Short problem | Reproduce the records verbatim, everything from the line containing "Where should I" down to the end of the records, both ends included.

------------------------------------------------

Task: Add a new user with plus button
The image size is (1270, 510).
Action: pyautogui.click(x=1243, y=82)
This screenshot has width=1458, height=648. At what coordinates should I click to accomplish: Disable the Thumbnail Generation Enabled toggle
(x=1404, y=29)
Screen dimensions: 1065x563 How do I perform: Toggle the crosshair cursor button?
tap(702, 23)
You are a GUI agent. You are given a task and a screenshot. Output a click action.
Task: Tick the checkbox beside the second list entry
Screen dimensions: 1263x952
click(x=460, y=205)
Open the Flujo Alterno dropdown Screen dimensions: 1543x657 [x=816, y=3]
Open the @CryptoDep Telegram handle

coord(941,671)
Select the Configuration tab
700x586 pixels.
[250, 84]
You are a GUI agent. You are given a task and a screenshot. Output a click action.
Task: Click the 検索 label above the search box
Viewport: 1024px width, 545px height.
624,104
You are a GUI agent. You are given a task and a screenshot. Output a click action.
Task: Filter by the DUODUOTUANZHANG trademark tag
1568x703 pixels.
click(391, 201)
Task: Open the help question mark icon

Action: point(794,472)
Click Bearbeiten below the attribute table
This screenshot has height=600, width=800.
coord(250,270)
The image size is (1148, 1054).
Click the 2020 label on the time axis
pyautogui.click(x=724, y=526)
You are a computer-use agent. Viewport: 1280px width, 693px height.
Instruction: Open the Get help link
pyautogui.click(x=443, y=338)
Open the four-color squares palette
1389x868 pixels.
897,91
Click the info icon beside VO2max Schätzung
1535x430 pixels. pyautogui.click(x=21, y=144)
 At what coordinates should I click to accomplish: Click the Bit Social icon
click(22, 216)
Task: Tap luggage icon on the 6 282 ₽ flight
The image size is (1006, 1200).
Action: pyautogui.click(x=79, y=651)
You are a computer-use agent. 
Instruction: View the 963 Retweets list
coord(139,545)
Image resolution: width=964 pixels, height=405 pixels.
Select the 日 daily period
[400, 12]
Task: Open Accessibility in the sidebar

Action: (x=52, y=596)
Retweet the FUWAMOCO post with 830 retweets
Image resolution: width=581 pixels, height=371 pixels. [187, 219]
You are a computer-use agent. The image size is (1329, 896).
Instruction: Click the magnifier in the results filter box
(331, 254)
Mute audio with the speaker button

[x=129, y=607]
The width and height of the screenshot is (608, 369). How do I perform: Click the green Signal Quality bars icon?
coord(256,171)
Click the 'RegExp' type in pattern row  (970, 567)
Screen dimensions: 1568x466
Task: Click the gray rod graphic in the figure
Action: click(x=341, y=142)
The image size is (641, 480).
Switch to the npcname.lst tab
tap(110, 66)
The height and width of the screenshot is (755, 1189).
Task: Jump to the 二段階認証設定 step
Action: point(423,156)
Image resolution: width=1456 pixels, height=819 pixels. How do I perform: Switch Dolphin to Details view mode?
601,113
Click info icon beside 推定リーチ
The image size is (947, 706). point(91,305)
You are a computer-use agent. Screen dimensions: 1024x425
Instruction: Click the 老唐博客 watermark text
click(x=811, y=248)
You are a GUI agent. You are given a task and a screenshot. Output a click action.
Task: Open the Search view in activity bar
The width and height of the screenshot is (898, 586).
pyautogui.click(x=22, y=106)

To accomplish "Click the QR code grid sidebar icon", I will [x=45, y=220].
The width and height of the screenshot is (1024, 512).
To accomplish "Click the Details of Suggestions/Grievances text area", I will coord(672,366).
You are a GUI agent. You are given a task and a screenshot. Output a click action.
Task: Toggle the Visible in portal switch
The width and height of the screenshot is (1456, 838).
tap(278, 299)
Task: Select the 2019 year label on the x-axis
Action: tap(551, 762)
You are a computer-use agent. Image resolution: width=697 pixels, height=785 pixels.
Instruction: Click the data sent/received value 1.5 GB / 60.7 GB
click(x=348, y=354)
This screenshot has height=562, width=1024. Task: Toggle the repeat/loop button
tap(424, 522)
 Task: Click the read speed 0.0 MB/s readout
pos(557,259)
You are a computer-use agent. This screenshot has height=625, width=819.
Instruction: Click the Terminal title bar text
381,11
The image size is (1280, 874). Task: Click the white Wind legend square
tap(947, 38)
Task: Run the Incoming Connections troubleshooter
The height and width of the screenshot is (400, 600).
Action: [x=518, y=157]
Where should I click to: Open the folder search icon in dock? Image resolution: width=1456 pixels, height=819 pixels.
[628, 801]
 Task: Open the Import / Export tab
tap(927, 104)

------------------------------------------------

The reply |
Where should I click to: Open the folder search icon in dock? Image resolution: width=1456 pixels, height=819 pixels.
[628, 801]
 Task: Open the Import / Export tab
tap(927, 104)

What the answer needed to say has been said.